O que há nisto tudo é a combinação do nosso espírito muito brasileiro de acreditar que o "doutor" é tudo e a crença universal do dinheiro.

 

Essa moça não se casaria com esse moço, se não o visse armado de um "anel"; ela não daria seu corpo se a ambiência social não dissesse que, com a tal carta, ele valia muitas cousas.

 

E ele não iria procurá-la, se não estivesse armado do que a bobagem dos jornais chama "pergaminho".

 

Houve um mútuo engano. Ele procurou enganar a mulher com o título que o Belisário Pena diz ser científico; ela procurou enganá-lo com aquilo com que os homens enriquecem.

 

Mas todos os dois se esqueceram que entre mulher e marido não há furtos. Está no Código Penal.

 

Entre os dois só deve haver a máxima lealdade. Todos os dois devem entrar na sociedade conjugal com a máxima boa vontade e admiração um pelo outro. O que não pode continuar, é que se faça da mulher escada para subir.

 

Nós temos direito de ter ambições. Eu mesmo quero morrer em Veneza, para ver se ainda lá encontro a minha grande paixão — Desdêmona. O que eu não posso compreender, é que um homem ambicioso transforme a sua mulher, o seu maior amigo, a sua própria filha, em instrumento da sua ambição.

 

Todos esses entes são sagrados; para todos eles, o nosso amor e a nossa piedade devem ser coisa muito pouca.

 

Quando a gente se quer bater, tem muitos homens por diante; e não precisa procurá-los em sua própria casa.

 

A vida, apesar de não poder ser uma felicidade, deve ser uma cousa heróica.

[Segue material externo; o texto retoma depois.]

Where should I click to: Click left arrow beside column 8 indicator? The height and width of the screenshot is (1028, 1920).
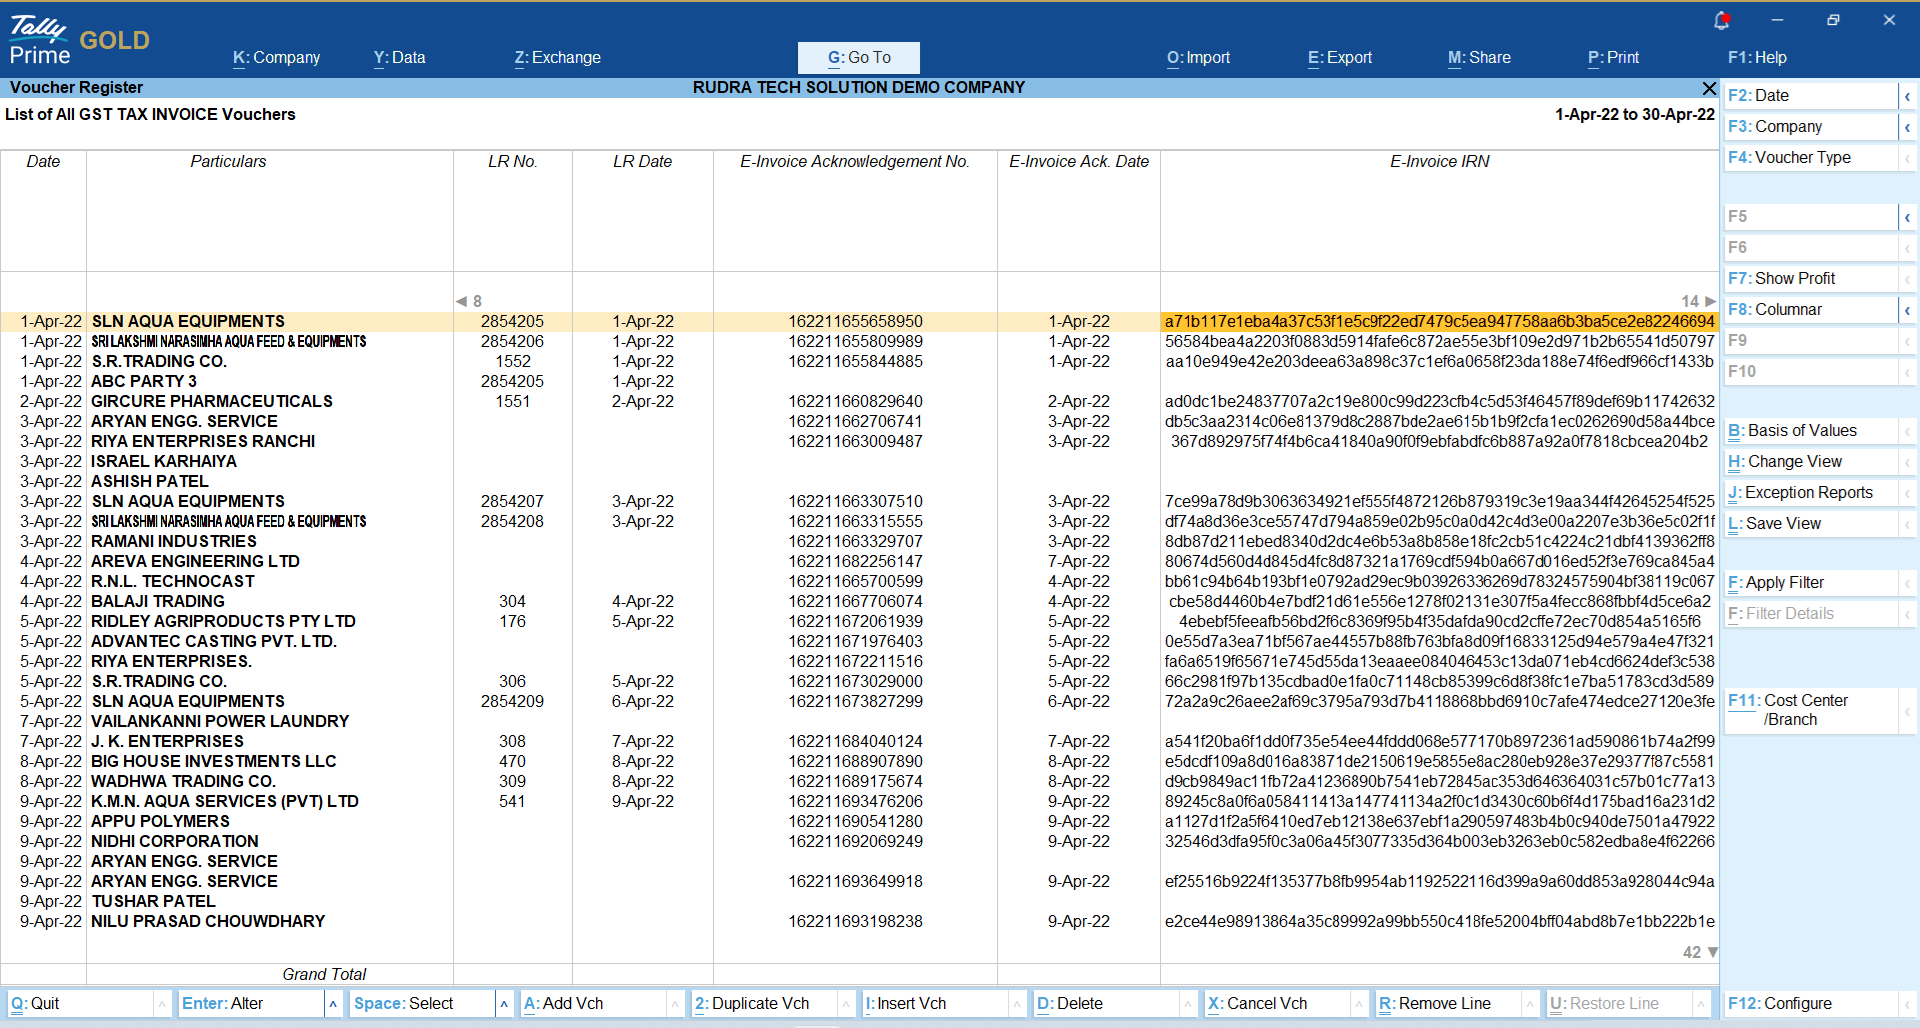[461, 301]
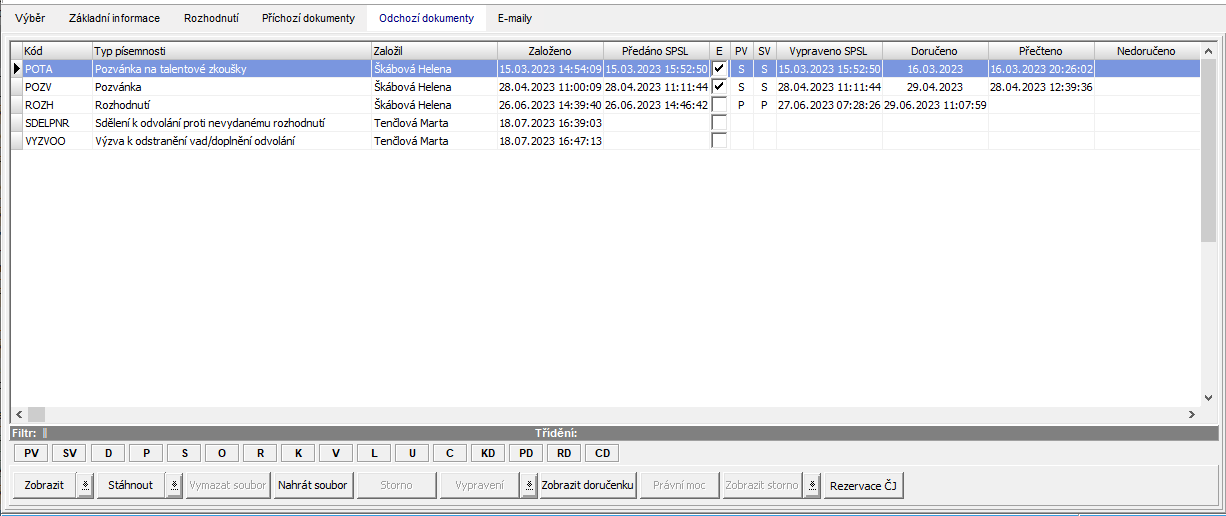
Task: Click the SV filter button
Action: click(x=69, y=453)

E não há homem que tenha esse sentimento de heroísmo que não o deseje encontrar nas mulheres escolhidas.

 

A mulher não é instrumento de ambição; a mulher é um consolo e um conforto para os nossos vícios e as nossas desgraças.

 

Já fui muitas vezes jurado; já sofri muito por causa disso; mas, se eu fosse escolhido para o júri de dona Julieta Melilo, eu a absolveria.

 

Absolvia, minha senhora, porque não gosto desses seres cheios de títulos, que não amam a mulher a quem eles deviam amor.

 

Como eu sou budista, o que eu quero é o esquecimento da vida; e não mais tratarei de semelhante caso.